The FRCP does not entirely eliminate code pleading. The FRCP still requires that certain pleadings state facts with particularity. An example is Federal Rule 9(b) which states that "in alleging fraud or mistake, a party must state with particularity the circumstances constituting fraud or mistake". This is considered a special pleading rule. The purpose of this rule is to help prevent a person from abusing the judicial process to defame another without spelling out the specific circumstances surrounding the alleged fraud. Additional special pleading rules are set out in Rule 9 of the Federal Rules of Civil Procedure.

The leniency of the modern notice pleading system sometimes resulted in poorly-drafted complaints with vaguely phrased, incoherent and conclusory allegations. The Supreme Court eventually responded in 2007 with a decision in Bell Atlantic Corp. v. Twombly, and again in 2009 with a decision in Ashcroft v. Iqbal, which together imposed new standards for specificity and "plausibility" in pleadings.

Iqbal reaffirmed and broadened Twomblys ruling that a court need not accept a "legal conclusion couched as a factual allegation" or "naked assertions devoid of further factual enhancement". In Twombly and Iqbal, the U.S. Supreme Court sought to clarify the deceptively simple mandate of Federal Rules of Civil Procedure 8(a)(2), which states that a "pleading that states a claim for relief must contain...a short and plain statement of the claim showing that the pleader is entitle to relief[.]"

The Court interpreted Rule 8(a)(2) in Twombly to mean that a complaint must contain sufficient factual allegations to allow a district court to find that the claim is plausible. The Twombly court criticized the modern notice pleading standard derived from the landmark 1957 Conley v. Gibson decision, which had ruled that a complaint should not be dismissed at the pleading stage, "unless it appears beyond doubt that the plaintiff can prove no set of facts in support of his claim which would entitle him to relief".
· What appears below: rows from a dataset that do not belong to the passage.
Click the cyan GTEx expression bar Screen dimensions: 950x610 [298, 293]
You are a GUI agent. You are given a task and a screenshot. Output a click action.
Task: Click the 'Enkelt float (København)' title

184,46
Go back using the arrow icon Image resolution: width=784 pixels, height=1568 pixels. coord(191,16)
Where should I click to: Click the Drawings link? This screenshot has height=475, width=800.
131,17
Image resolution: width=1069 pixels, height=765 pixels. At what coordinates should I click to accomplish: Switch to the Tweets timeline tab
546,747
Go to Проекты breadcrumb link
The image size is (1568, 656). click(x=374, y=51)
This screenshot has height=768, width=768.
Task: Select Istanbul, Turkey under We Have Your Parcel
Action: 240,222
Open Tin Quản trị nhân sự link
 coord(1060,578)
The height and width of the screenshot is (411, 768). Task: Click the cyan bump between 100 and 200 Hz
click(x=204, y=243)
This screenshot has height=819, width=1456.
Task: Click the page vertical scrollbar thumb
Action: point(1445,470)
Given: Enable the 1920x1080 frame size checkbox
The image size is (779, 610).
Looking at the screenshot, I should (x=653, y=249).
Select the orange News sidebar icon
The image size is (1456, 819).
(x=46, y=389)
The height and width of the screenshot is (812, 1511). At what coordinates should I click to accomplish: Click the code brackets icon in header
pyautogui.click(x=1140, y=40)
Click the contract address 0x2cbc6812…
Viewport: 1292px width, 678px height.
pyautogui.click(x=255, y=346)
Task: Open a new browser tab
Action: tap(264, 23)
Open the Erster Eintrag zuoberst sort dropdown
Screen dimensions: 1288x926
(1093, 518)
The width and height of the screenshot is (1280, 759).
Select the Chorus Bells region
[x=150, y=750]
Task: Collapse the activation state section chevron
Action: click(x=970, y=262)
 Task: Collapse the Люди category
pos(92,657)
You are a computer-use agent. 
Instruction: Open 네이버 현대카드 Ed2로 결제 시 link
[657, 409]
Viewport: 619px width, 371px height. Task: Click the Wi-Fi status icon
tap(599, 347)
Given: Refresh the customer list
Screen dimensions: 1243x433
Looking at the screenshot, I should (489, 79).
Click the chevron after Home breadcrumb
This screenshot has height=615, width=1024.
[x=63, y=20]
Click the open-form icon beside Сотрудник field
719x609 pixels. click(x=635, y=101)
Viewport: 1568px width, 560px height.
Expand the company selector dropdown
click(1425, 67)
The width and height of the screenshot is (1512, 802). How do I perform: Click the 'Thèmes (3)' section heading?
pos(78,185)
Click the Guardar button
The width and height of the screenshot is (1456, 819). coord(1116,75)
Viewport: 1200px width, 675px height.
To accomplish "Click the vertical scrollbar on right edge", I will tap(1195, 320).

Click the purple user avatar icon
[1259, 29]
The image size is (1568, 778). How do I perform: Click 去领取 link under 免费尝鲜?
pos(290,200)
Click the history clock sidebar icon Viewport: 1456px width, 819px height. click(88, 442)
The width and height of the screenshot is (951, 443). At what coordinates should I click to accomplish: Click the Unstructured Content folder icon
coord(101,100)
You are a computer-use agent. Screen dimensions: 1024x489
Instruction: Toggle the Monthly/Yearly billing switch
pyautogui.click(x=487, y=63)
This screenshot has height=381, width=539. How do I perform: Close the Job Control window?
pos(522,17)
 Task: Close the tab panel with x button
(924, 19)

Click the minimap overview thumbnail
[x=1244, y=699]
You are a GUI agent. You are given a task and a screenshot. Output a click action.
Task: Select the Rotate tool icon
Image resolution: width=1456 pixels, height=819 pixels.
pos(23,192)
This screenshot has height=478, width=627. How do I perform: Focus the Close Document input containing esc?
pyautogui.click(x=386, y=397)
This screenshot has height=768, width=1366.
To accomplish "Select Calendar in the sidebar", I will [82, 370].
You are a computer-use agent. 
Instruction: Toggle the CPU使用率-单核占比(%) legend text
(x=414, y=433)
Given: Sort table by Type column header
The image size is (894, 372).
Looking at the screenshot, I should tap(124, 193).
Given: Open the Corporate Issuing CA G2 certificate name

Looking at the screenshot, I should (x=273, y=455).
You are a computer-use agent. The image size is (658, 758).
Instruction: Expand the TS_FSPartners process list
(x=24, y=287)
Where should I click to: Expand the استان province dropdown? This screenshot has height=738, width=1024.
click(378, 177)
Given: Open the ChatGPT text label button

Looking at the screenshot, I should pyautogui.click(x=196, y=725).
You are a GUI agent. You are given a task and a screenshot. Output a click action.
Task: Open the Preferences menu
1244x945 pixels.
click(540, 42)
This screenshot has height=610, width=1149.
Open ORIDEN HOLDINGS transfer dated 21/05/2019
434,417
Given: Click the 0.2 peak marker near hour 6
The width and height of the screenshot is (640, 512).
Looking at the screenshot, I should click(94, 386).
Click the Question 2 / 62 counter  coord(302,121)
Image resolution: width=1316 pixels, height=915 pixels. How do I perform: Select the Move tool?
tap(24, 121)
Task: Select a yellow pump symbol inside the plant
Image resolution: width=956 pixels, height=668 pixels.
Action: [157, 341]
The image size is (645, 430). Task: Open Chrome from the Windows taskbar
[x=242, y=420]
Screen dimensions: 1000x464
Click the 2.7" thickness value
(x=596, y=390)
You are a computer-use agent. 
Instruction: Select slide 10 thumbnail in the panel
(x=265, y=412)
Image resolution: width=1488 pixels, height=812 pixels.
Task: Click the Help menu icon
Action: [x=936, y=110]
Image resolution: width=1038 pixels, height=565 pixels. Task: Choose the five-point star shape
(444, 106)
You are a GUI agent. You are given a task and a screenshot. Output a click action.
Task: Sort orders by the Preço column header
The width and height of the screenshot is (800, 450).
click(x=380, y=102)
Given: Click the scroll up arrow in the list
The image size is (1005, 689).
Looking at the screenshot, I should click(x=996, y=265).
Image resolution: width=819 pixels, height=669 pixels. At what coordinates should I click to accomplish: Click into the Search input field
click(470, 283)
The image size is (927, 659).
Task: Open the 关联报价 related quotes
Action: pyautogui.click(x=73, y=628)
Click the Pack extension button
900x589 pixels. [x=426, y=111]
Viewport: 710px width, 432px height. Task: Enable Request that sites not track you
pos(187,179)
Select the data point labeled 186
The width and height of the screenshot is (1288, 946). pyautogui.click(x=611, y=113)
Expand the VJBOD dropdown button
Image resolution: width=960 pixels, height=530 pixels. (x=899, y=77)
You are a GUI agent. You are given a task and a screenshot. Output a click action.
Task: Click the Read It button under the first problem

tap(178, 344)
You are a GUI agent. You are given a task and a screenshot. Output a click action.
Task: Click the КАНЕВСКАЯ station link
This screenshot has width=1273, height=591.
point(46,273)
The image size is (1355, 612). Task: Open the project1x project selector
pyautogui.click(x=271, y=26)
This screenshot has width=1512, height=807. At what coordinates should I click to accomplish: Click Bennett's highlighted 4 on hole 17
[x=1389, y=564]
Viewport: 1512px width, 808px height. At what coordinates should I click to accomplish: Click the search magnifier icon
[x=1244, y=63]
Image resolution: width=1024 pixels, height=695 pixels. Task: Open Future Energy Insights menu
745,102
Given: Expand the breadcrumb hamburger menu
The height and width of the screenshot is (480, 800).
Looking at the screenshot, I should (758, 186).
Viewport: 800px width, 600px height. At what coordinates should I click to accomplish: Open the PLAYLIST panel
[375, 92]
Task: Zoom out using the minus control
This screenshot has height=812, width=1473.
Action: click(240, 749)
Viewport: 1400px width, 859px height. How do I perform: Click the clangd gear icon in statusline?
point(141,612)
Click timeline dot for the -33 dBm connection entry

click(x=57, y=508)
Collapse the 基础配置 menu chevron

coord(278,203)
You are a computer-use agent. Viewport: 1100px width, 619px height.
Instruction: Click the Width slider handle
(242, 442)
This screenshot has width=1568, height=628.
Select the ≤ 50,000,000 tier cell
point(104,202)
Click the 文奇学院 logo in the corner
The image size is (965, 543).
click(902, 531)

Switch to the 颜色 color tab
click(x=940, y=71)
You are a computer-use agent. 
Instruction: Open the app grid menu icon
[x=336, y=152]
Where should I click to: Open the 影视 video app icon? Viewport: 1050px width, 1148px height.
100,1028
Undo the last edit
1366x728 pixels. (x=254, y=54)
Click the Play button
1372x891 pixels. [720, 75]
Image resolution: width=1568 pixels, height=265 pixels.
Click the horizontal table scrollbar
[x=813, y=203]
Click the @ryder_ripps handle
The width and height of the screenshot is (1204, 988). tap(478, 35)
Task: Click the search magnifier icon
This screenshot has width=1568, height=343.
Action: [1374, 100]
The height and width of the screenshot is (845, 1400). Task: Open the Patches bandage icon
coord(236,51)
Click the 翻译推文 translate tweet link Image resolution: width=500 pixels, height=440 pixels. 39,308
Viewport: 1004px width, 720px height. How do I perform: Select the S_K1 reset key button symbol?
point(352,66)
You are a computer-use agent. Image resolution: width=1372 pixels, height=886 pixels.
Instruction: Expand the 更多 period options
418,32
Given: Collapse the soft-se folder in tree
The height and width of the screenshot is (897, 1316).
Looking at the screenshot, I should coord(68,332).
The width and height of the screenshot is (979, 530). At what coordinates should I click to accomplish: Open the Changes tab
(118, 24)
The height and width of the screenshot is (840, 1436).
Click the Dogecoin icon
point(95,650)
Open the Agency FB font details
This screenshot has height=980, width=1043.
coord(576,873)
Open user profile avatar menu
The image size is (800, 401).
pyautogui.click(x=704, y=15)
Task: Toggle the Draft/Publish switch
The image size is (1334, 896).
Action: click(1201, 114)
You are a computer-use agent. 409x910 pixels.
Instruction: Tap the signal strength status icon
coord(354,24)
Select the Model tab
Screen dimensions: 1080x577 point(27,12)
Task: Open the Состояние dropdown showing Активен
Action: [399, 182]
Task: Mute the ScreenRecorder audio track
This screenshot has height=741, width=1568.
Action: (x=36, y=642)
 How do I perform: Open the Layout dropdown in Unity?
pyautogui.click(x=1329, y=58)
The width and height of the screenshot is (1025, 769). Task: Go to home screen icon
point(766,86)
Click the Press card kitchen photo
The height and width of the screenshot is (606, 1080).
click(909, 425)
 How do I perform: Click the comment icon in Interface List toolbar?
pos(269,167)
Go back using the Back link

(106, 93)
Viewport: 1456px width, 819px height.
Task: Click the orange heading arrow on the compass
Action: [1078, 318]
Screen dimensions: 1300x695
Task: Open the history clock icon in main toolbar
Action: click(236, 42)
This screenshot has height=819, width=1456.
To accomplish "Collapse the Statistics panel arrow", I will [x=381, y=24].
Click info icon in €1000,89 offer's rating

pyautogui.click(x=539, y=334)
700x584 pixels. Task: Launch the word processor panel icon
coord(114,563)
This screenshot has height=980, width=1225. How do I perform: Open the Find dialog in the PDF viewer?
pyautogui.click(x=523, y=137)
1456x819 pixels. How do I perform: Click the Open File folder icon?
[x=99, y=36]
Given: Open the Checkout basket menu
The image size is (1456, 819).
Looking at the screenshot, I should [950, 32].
It is still not clear whether Iqbal will reduce federal court caseloads by allowing frivolous or weak lawsuits to be thrown out at the pleading stage, prior to the commencement of potentially expensive discovery. The Twombly and Iqbal decisions (often referred to collectively as Twiqbal) have the potential of denying plaintiffs with meritorious claims their day in court by raising insurmountable hurdles at the pleading stage.